Three threads are narrowing the privacy/utility gap that Output 37.3.2 dramatizes. First, accounting has moved from the moments accountant toward numerically tight privacy-loss-distribution methods (the lineage of Gopi et al. and the connect-the-dots accountant) that squeeze more usable utility from the same $\varepsilon$, which in medicine directly buys more training rounds. Second, privacy auditing turns the abstract $\varepsilon$ into an empirically tested claim: membership-inference and canary-based audits (Nasr, Steinke, and collaborators, 2023 to 2025) estimate the privacy actually delivered and have repeatedly found implementations that promised more than they gave. Third, the community is converging on patient-level (user-level) DP as the standard for health data rather than the easier record-level guarantee, with federated training recipes and DP-aware foundation-model fine-tuning built to honor it. We meet the clinical-safety side of these guarantees again in Section 37.8, where the question shifts from "is it private?" to "is it safe to act on?".
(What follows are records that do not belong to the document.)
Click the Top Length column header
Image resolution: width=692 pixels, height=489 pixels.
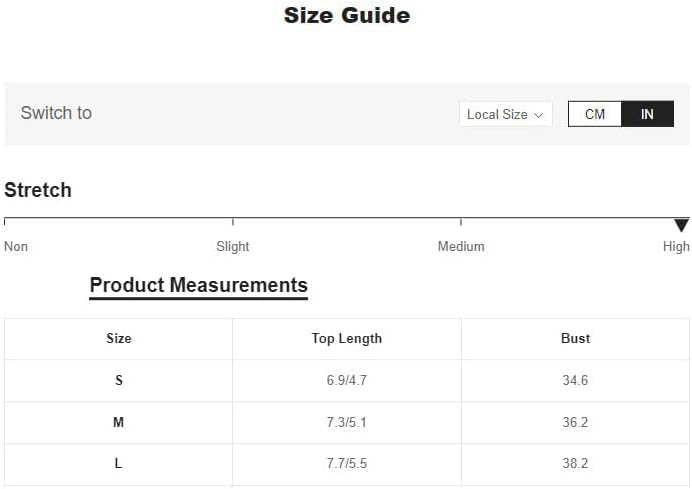[x=346, y=339]
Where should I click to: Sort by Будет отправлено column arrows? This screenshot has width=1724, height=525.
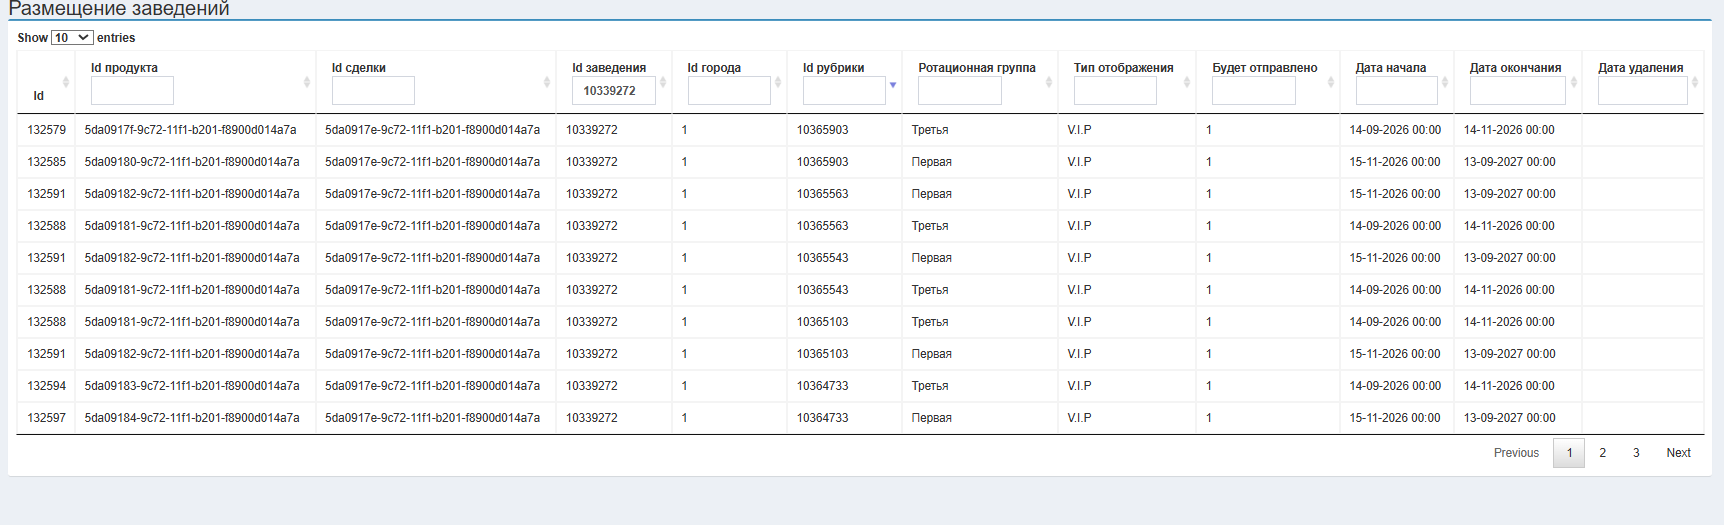[x=1331, y=82]
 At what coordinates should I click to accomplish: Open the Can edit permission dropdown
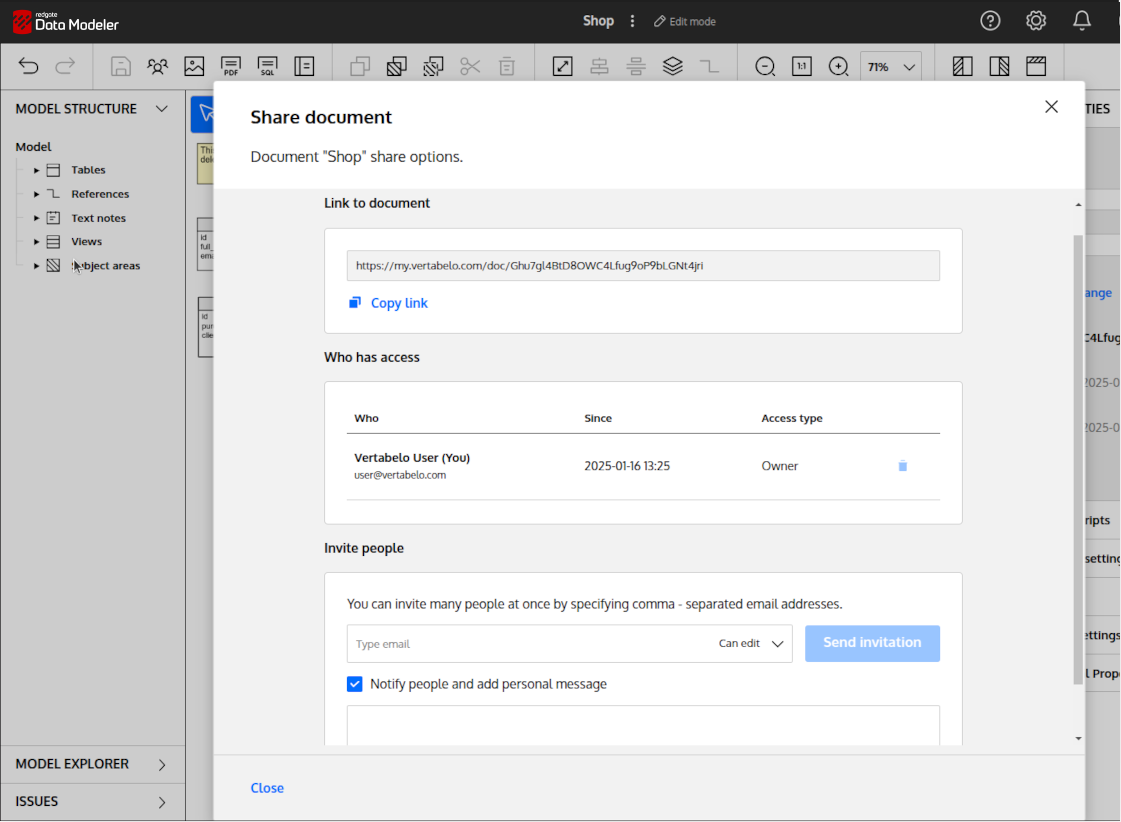[x=750, y=643]
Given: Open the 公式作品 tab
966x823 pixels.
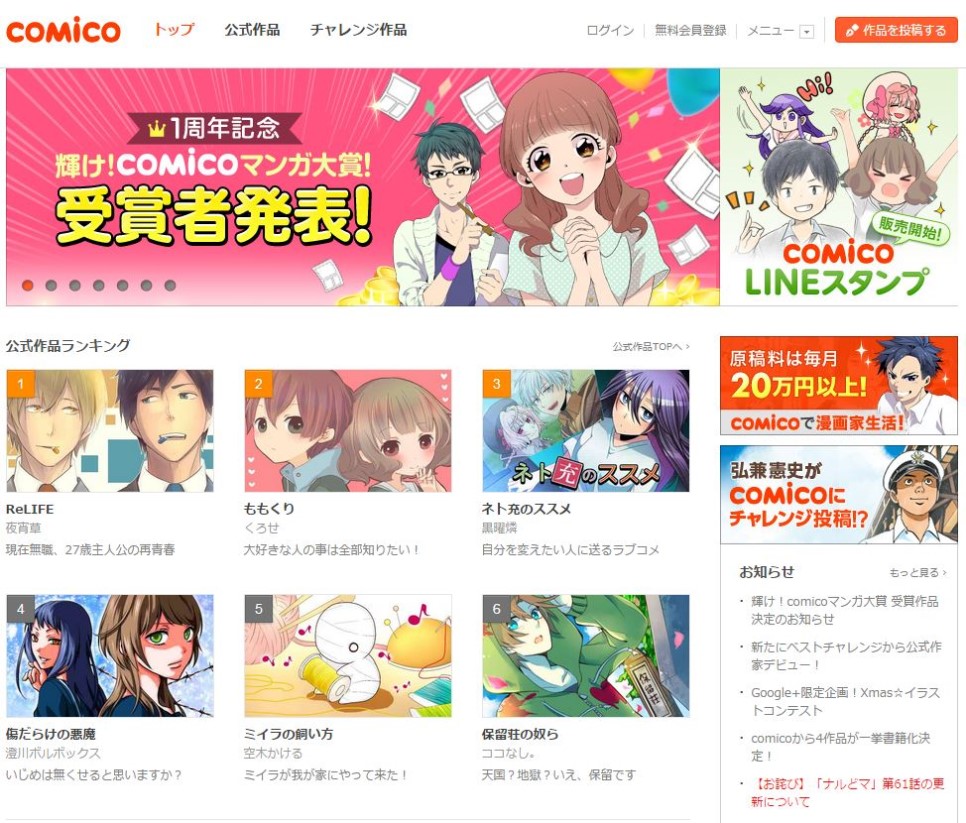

A patient in a chronic-care cohort contributes up to $m = 12$ visits, each a record. The team currently reports a record-level $(\varepsilon, \delta)$ guarantee and wants to upgrade to patient-level at the same $\varepsilon$. Using the sensitivity relation $\Delta_2 = mC$ from Section 3, explain what happens to the required noise standard deviation $\sigma$, and therefore to model utility, when the protected unit changes from a record to a patient. Then argue why a regulator concerned with a rare diagnosis insists on the patient-level guarantee despite its higher utility cost.
Extend Code 37.3.2 so that, instead of sweeping a fixed list of $\varepsilon$ values, it searches for the smallest $\varepsilon$ (strongest privacy) at which the probability of a correct safety flag is at least 95 percent. Then vary the cohort size $n$ over $\{1000, 4000, 16000\}$ and report how the minimal safe $\varepsilon$ changes. Explain the relationship you observe between site size and the privacy you can afford, and connect it to why small rural hospitals are the hardest clients to protect well in a federation.
A federated training run has a fixed total patient-level budget of $\varepsilon_{\text{total}} = 6$ at $\delta = 10^{-5}$ and needs at least $40$ rounds to converge. Using the contrast $\varepsilon_{\text{basic}}(T) = T\varepsilon_{\text{round}}$ versus $\varepsilon_{\text{tight}}(T) \approx \varepsilon_{\text{round}}\sqrt{T}$ from Section 3, compute the per-round budget $\varepsilon_{\text{round}}$ each accounting method would permit to reach $40$ rounds within $\varepsilon_{\text{total}}$, and state whether convergence in $40$ rounds is feasible under each. Then explain, referencing the secure-aggregation step of Section 37.6, why the choice of accountant is an architectural decision and not merely a reporting convenience.